The html templates issue has two sides. From a design standpoint, burying html inside smalltalk leads to opposite but equal maintainability problems and inelegant html code. 
  The reality of the web is that good graphic designers create XHTML by hand, and giving good designers control only of the CSS (like in seaside 2.8) isn't nearly enough. I think everyone should spend an afternoon reading articles on 'a list apart' to start to understand that there are intelligent people who devote lots of time to hand-coding "beautiful html." And take a look at the design openings on 'authentic jobs' to see that there are web design companies that pay lots of money for this specific skill.
  These people aren't stupid, just different; after all, if one can make a beautiful shoe, why not, in principle, beautiful html? The significance of the word "beautiful" is that we've got a different but legitimate alternative aesthetic perspective, a different community; and Seaside, in its current form, is wholly incompatible with this design-oriented community.

Consider that RoR was written by a guy who works with graphic designers all day; he was aware of this fundamental web dichotomy.
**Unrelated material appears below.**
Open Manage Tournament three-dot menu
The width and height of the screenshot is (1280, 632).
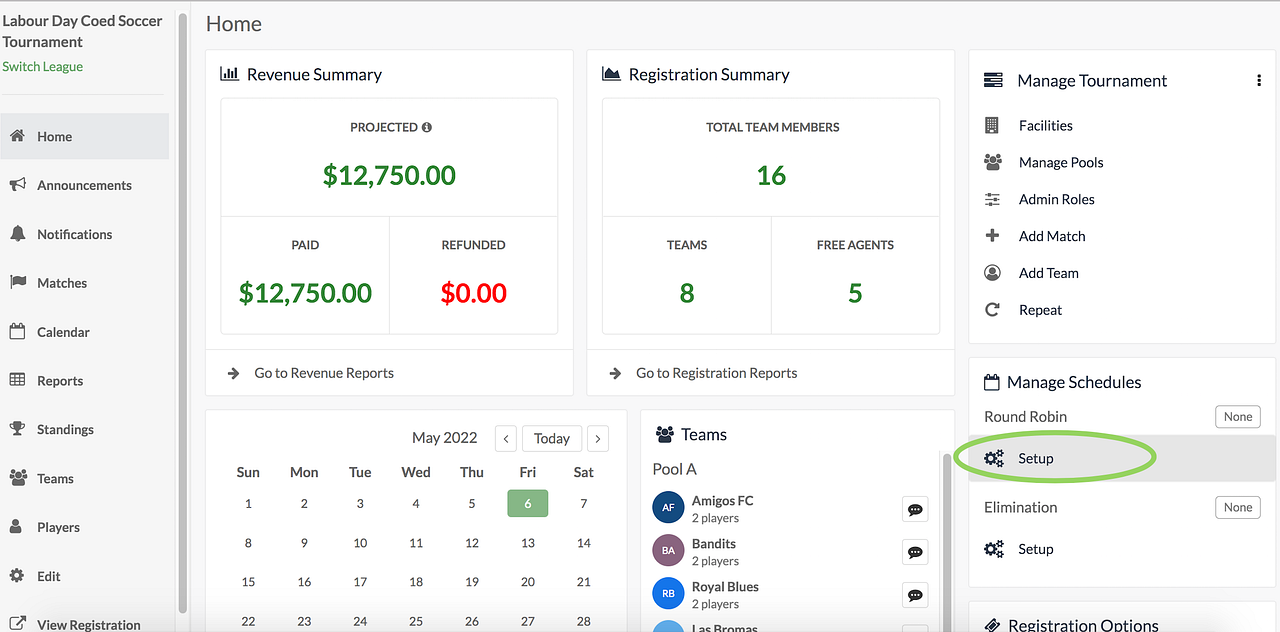click(x=1258, y=81)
I think that most smalltalkers come from a very different background (traditional non-web programming), with a very different set of assumptions. I'm not attacking or judging these differences, only pointing out that critically analyzing them is crucial if seaside is going to be useful in commercial web development. Right now, it's not.
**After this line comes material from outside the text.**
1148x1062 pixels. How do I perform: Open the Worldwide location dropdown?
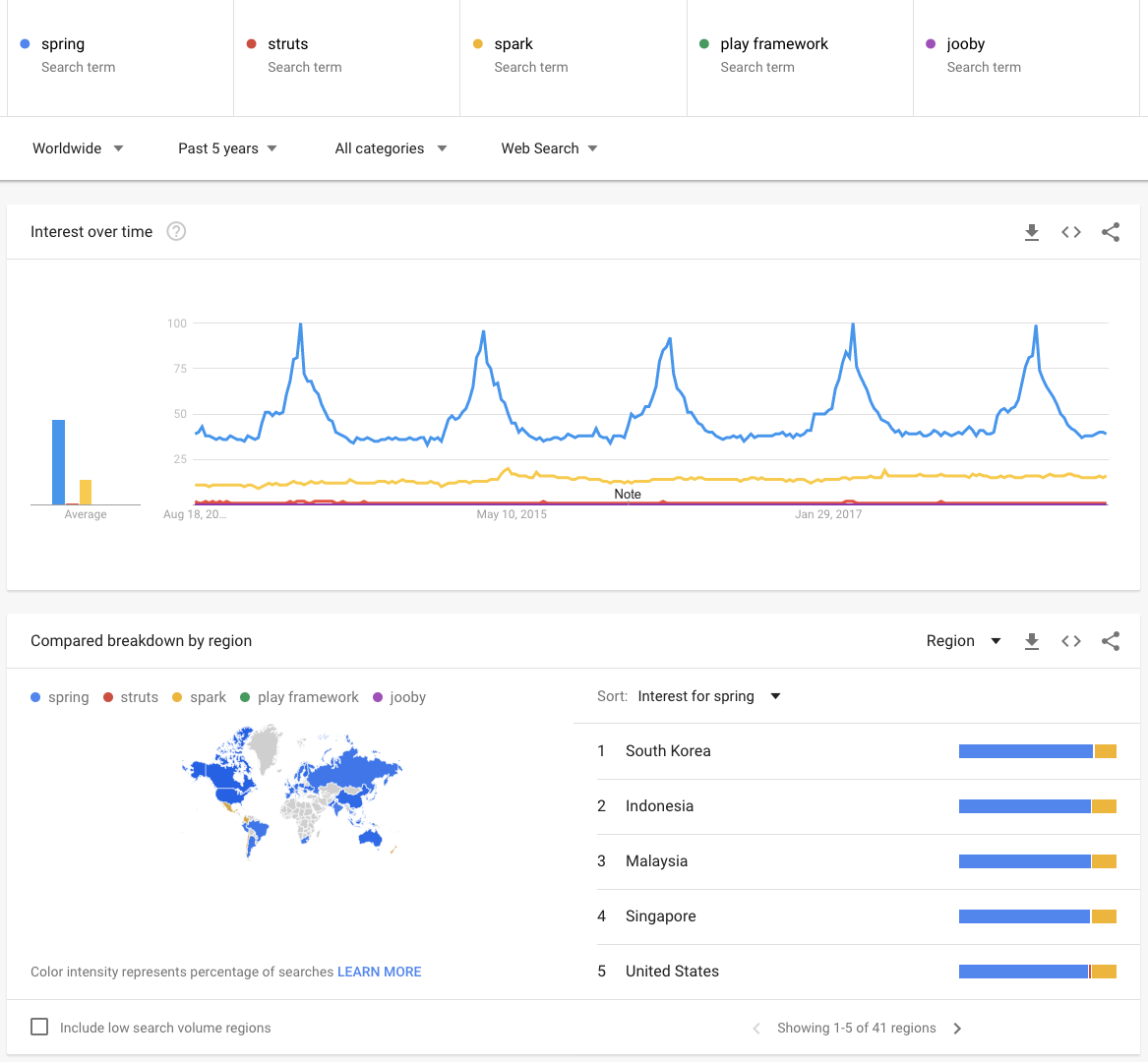(78, 148)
I also want to mention that one of the best things about the web is that it's a true crossover field, which computer science ceased to be a generation ago: nobody gets a 'web sciences' degree (yet). Instead, there are web designers with backgrounds in print design, print/TV advertising, copywriting, or graphic design, and they're all learning to work with programmers of all stripes who have moved to web programming. It's an exciting and still young (fast evolving) field.
  And just as the deeper aspects of design are only just starting to appear on the web--typography on the web is in absolute primitive infancy, while in print it's been established for hundreds of years; grid-based design is finally coming into the open as well--so the deeper aspects of programming (patterns/reusability, XP/agile, true OOP) are in their web-infancy too. 
  The smalltalk community is one of those deep mines of knowledge that could enrich web culture with the mature perspective that decades of experience bring--but it's going to take some flexibility from the smalltalkers. To be honest, I don't see that flexibility in the community, and I think it's the make-or-break question: if the good old way of programming isn't 100% appropriate on the web, is there interest in exploring the new thing? Or is the interest in trying to force the new thing to fit the old way? Right now, I think Seaside is much closer to the latter.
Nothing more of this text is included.